Error on a Point of Law
3. Judge Adio gave permission on the basis that it was arguable that the judge should not have allowed the appeal on human rights grounds under the Immigration Rules by applying the provisions of paragraph EX.1. of Appendix FM because the eligibility Rules under Appendix FM excluded the application of EX.1.
4. It should be noted that, at paragraph 90 of the respondent's refusal letter of 13th January 2015, it is erroneously stated that paragraph EX.1. applied to the appellant's circumstances as a parent of a British citizen when, in fact, that paragraph could not apply to the appellant by virtue of paragraph E-LTRPT.2.3.(b)(ii). That was because the parent of the appellant's child should not be his partner. Judge Adio applied that error to his grant of permission, but also suggested that there was an arguable error because the appellant was also excluded from the application of paragraph EX.1. because he had come to the United Kingdom as a visitor and was now an overstayer. That restriction appears in E-LTRPT.3.2.(b), save where paragraph EX.1. applies, which it does not.
5. At the hearing before me both Mr Dhanji and Mr McVeety accepted that paragraph EX.1. should not have been applied by the judge to his decision although, clearly, he had been misled by paragraph 90 of the refusal.
6. For the sake of completeness, Mr Dhanji indicated that representatives "interim" Rule 24 response should not be taken into consideration as it was not properly directed to the relevant issues in the application.
7. Mr McVeety also helpfully indicated that, on the basis that the matter would have to be re-made on human rights grounds, there had been no consideration of Article 8 issues outside the Immigration Rules by consideration of the existence of compelling circumstances and/or the application of Section 117B(6) of the 2002 Act.
8. In these circumstances, particularly bearing in mind that it was clear that the judge had been misled into erroneously considering paragraph EX.1., I indicated that I was satisfied that the decision showed an error on a point of law in relation to the human rights claim only. The dismissal of the asylum and humanitarian protection appeal was not the subject of the application and so could stand.
Re-Making the Decision
9. Having made the finding in the preceding paragraph, I heard brief submissions from both representatives about Article 8 issues taking into consideration that it was agreed that both the appellant's partner and his daughter, born on 12th July 2012, are British citizens.
10. Mr McVeety reminded me of the correct approach to consideration of relevant issues under Section 117B by reference to MA (Pakistan) [2016] EWCA Civ 705 concerning whether or not whether it would be reasonable to expect a child to relocate. Mr McVeety conceded that this was the same test as that set out in EX.1. In that respect he also agreed that, applying that test, it would not be possible to force either the appellant's wife or child to go to Nigeria. Nevertheless, in conclusion, requested that I should consider the appellant's poor immigration history.

● ● ● ● ● ● ●

• _Task item 1_
In the tribunal decision excerpt, on what date was the appellant's daughter born?
• _Task item 2_
Repeat the tribunal decision excerpt from "5. At the hearing" to "of the refusal.".
• _Task item 3_
Go on with the tribunal decision on the appellant's human rights appeal, starting after its final sentence.

● ● ● ● ● ● ●

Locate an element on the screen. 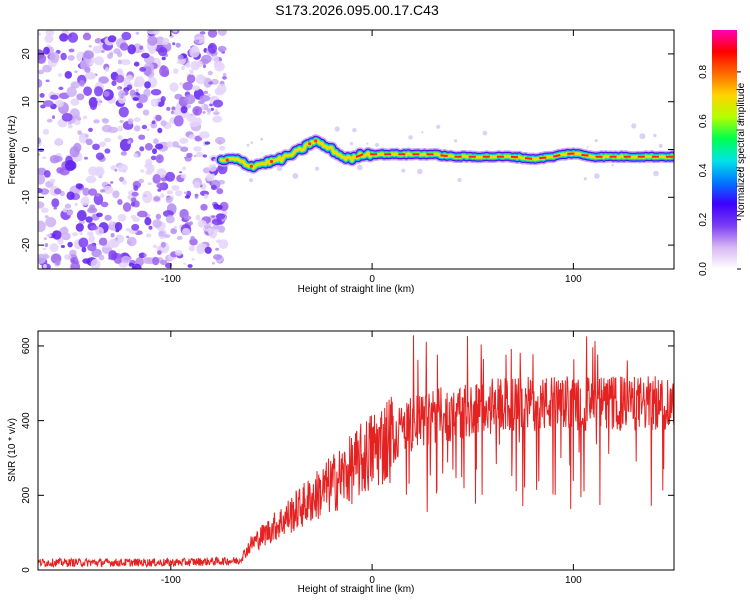  figure-title: S173.2026.095.00.17.C43 is located at coordinates (357, 10).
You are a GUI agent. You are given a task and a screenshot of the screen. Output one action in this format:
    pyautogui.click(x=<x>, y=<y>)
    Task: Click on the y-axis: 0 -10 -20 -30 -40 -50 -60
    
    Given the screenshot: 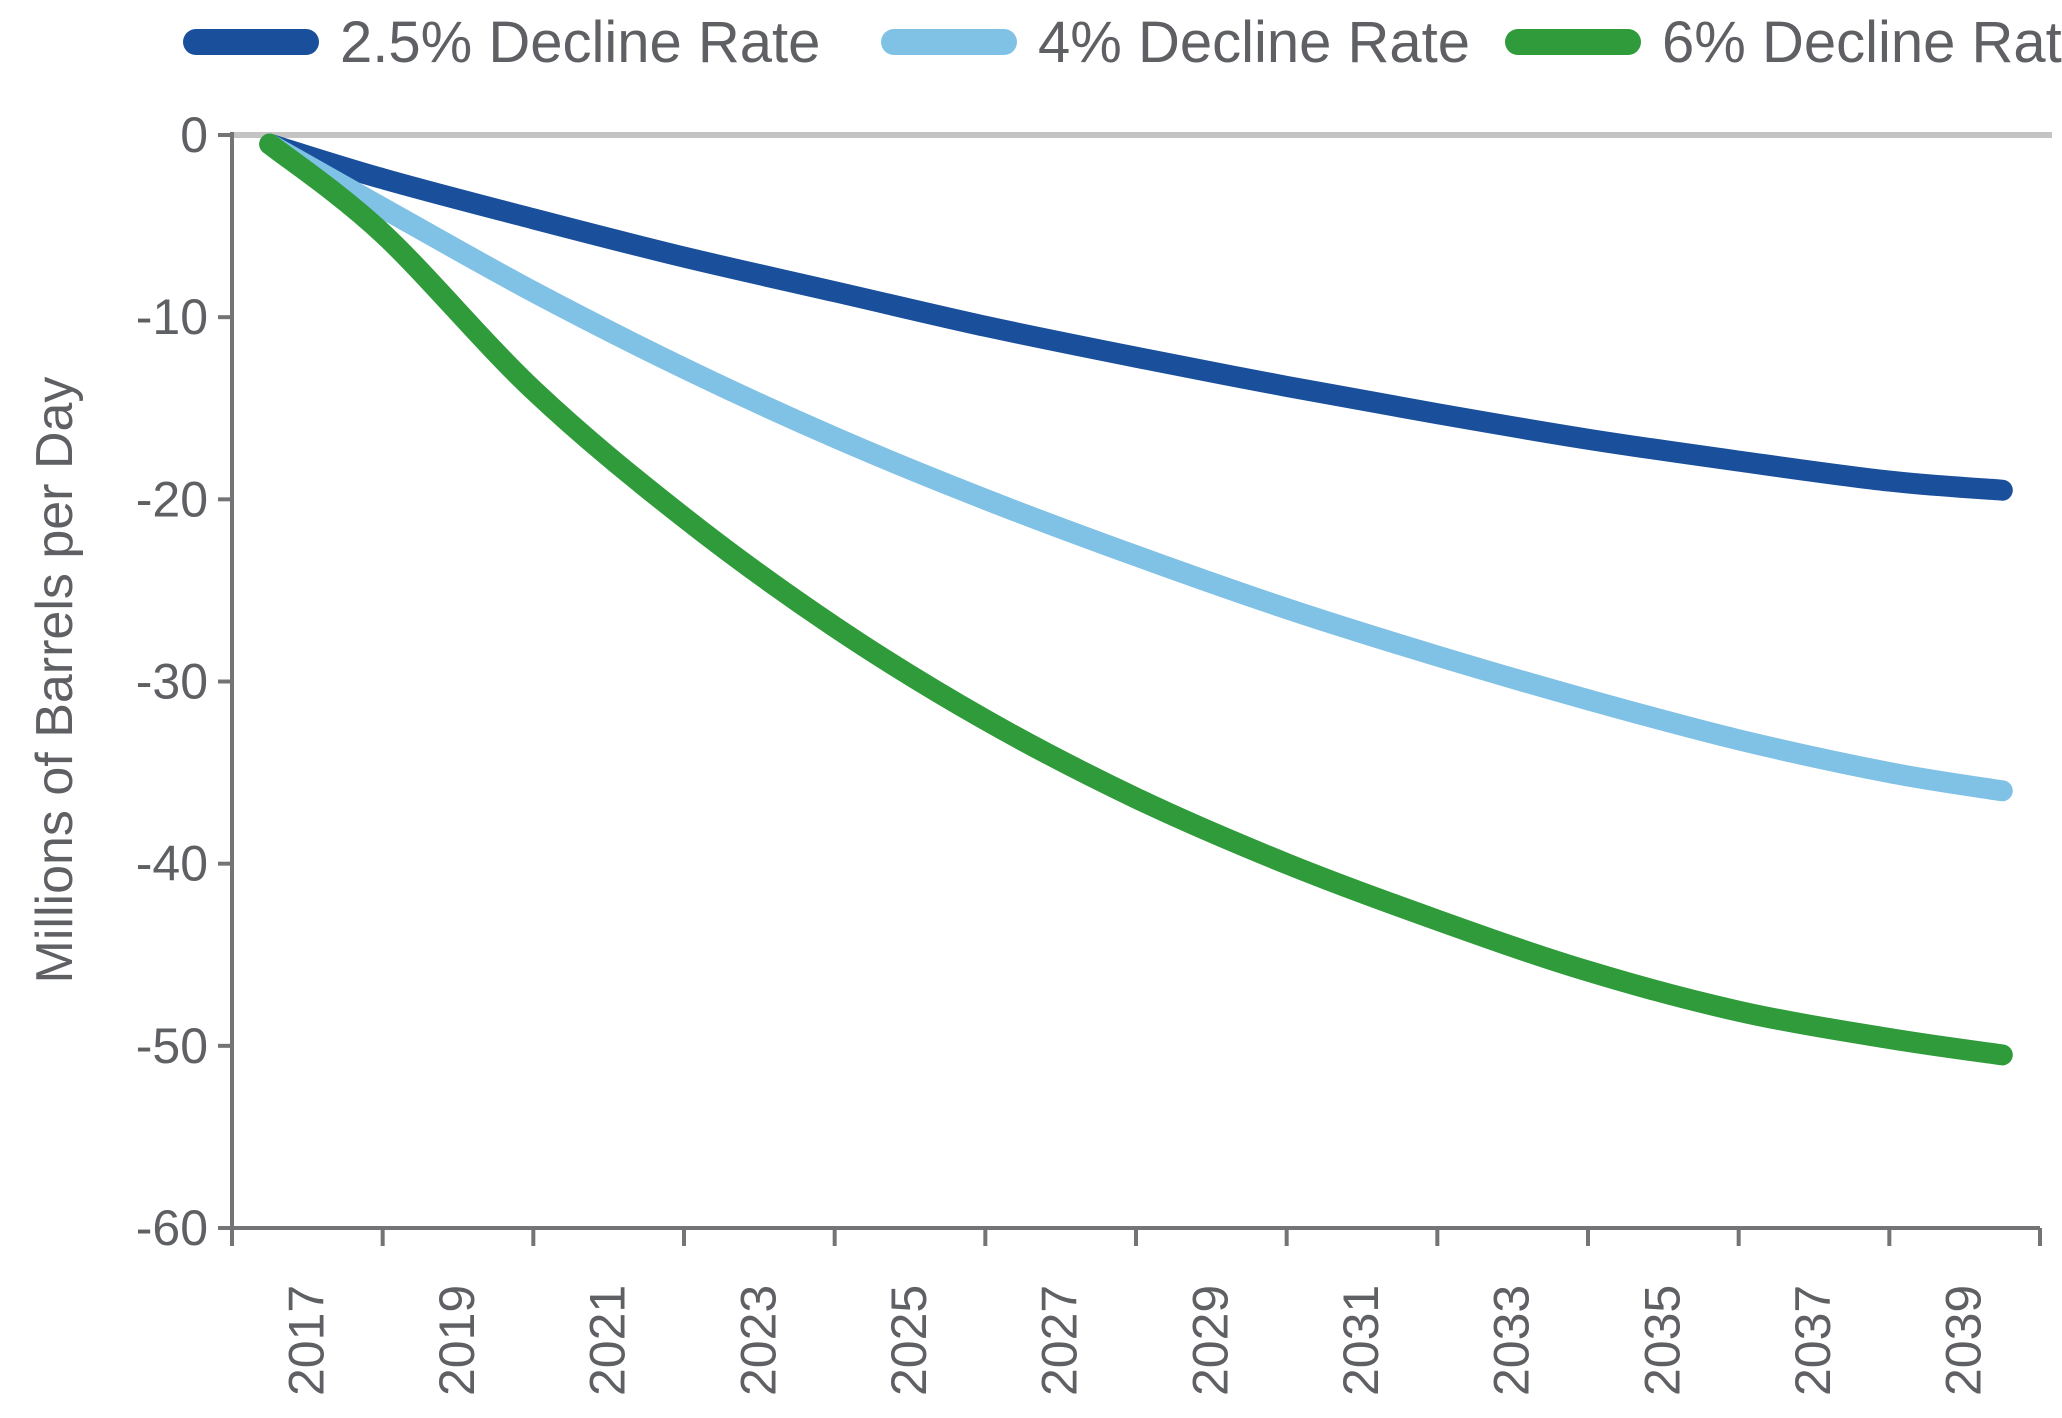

● ● ● ● ● ● ●

• _Output 1_
12th July 2012

• _Output 2_
5. At the hearing before me both Mr Dhanji and Mr McVeety accepted that paragraph EX.1. should not have been applied by the judge to his decision although, clearly, he had been misled by paragraph 90 of the refusal.

• _Output 3_
11. Mr Dhanji thought that the appeal could be decided in the appellant's favour as compelling circumstances already existed as identified by the First-tier Judge when considering essentially the same test. He specifically drew my attention to paragraphs 44 and 47 of MA in which the Court of Appeal considered there to be powerful reasons why, having regard to the best interests of a child as a primary consideration, that, if the child is a citizen of UK, he or she should be allowed to stay and have their position legitimised if it would not be reasonable to expect them to leave, even though the effect is that possibly an undeserving family can remain with them.
Conclusions and Reasons
12. At the end of the hearing, and after I had considered the matter for a few moments, I announced that I would allow the appeal on human rights grounds. My reasons for doing so now follow.
13. My approach to the human rights element of this appeal follows the guidance of the Court of Appeal in SS (Congo) [2015] EWCA Civ 387 requiring the identification of compelling or exceptional circumstances for consideration of Article 8 issues outside the Immigration Rules. If such circumstances are identified then the five stage approach recommended in Razgar [2004] UKHL 27 can be applied, particularly to consider the proportionality of the respondent's decision to the legitimate public end sought to be achieved.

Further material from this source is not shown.